All 19 police officers and government officials held by disgruntled villagers amid a land dispute on the outskirts of Hanoi have been released, effectively ending a week-long crisis that kept the whole nation in suspense.
People in Dong Tam Commune of My Duc District set the group free, after a three-hour meeting with Hanoi Chairman Nguyen Duc Chung, an event that at one point seemed impossible.
The villagers took hostage 38 policemen and officials on Saturday last week following the detention of four residents for violating land use regulations. They had released 16 hostages by Friday while three others managed to escape.
According to the authorities, the case has lingered for years and become heated since February this year, when military-owned telecoms giant Viettel started work to build an airport in the disputed area.
Some locals have been fighting for what they believe is their agricultural land, but officials have said the land belongs to the military.
The unusual tension and confrontation prompted Chung, the mayor, to arrive at the district, around 40 kilometers (25 miles) from the city center, on Thursday, but his first request to sit down with the villagers was ignored.
The top city official was again expected to meet with villagers on Friday, but talks could not happen as planned.
Then on Saturday, the situation was de-escalated.
At the meeting in the morning, Chung promised an inspection into land use in the village as well as the recent arrests of local residents.
He also assured that villagers would not face criminal charges for the hostage crisis.
Tran Xuan Le, a 78-year-old local, said at the meeting that generations of villagers have been treating the area of 50 hectares, or 146 acres, as their farmland and that they have always paid land use fees and taxes to the government.

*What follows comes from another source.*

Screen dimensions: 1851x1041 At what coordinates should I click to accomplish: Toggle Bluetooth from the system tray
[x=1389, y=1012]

“Then suddenly some My Duc officials gave the land to Viettel and called it military land. If it was always military land, none of us would have had the guts to farm there,” Le said.

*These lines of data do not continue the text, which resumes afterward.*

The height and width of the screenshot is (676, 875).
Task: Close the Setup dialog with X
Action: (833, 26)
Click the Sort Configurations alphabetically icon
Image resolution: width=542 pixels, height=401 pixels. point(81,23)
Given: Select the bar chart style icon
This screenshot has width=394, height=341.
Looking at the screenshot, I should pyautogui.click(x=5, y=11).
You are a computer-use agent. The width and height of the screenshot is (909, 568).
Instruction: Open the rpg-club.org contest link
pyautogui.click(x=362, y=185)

He said that if the land had been transferred to the military at some point, the residents should have been properly informed. He said in such a case, locals would have followed the order.

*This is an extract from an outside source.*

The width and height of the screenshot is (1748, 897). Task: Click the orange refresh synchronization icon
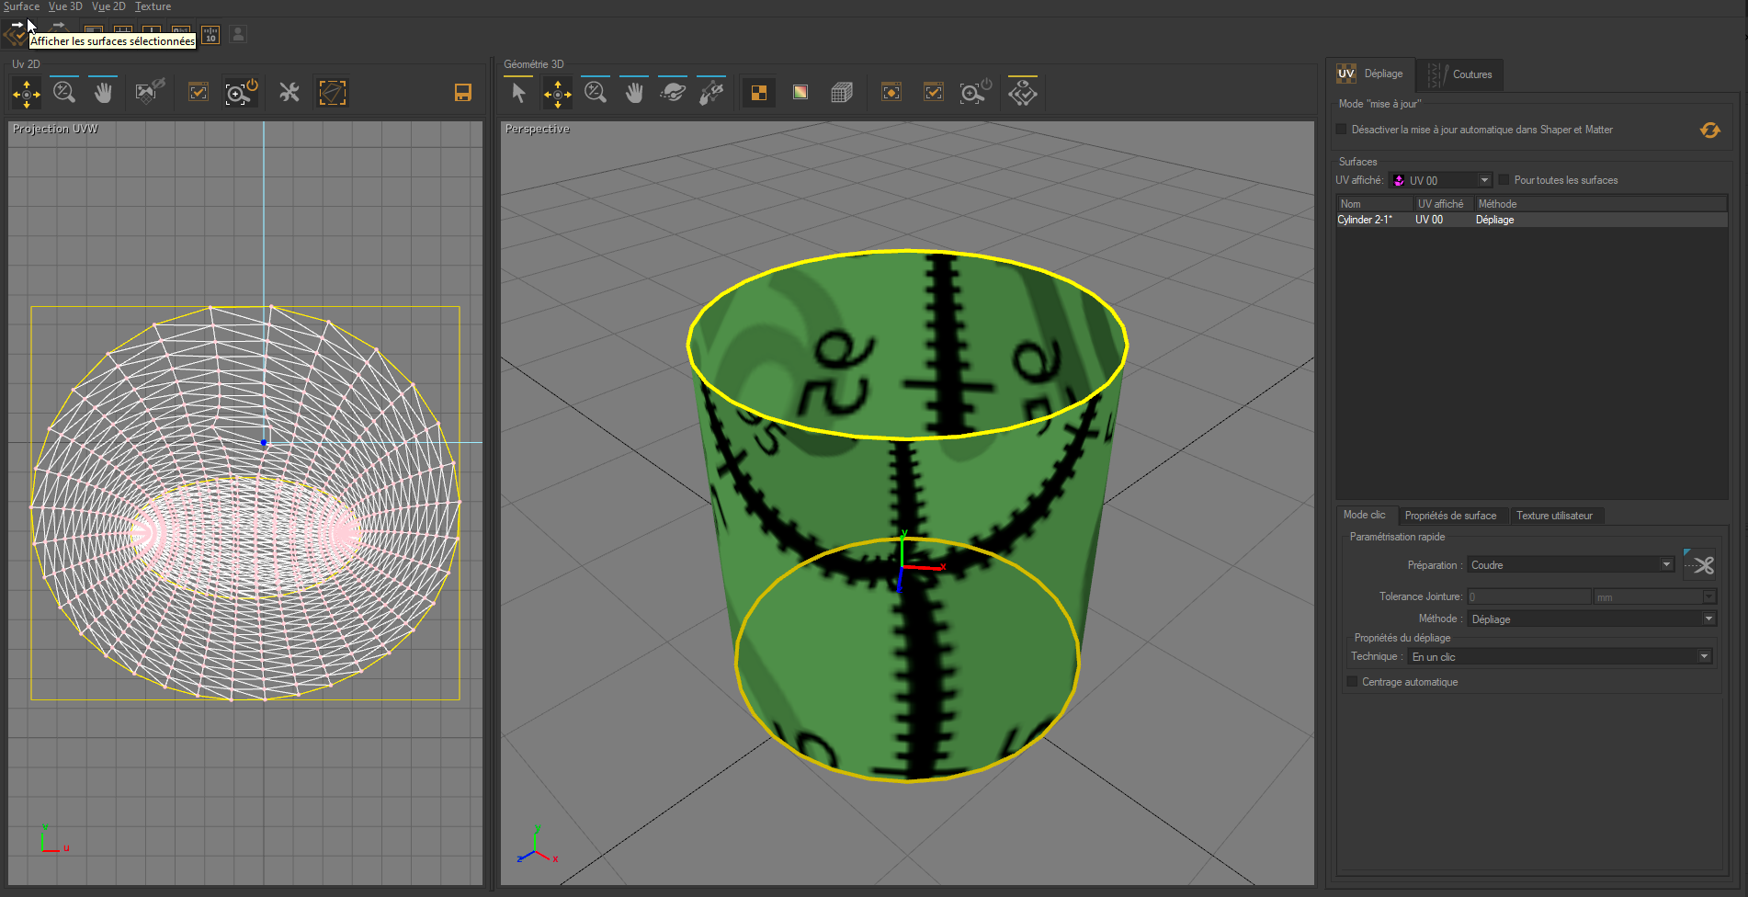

Le said the villagers took the matter into their own hands after they spent years lodging complaints to different offices, without any response.
Bui Van Ky, another villager of 63, said it was wrong to keep police officers and government officials hostage. “But it was because the government officials were wrong first.”
Chung said he will solve the matter “with fair mind and heart.”
The man in charge of guarding the hostages smiles as the tension comes to an end on Saturday. Photo by VnExpress
“We feel so relieved,” a local woman said. “We do not want this to ever happen again.”
Vietnam does not technically allow private land ownership but grants land-use rights, which confer the same rights as freehold status.
Land-related grievances remain the main source of concern and protests in the country. In 2012, they accounted for 70 percent of all complaints lodged against the government, according to a parliamentary report.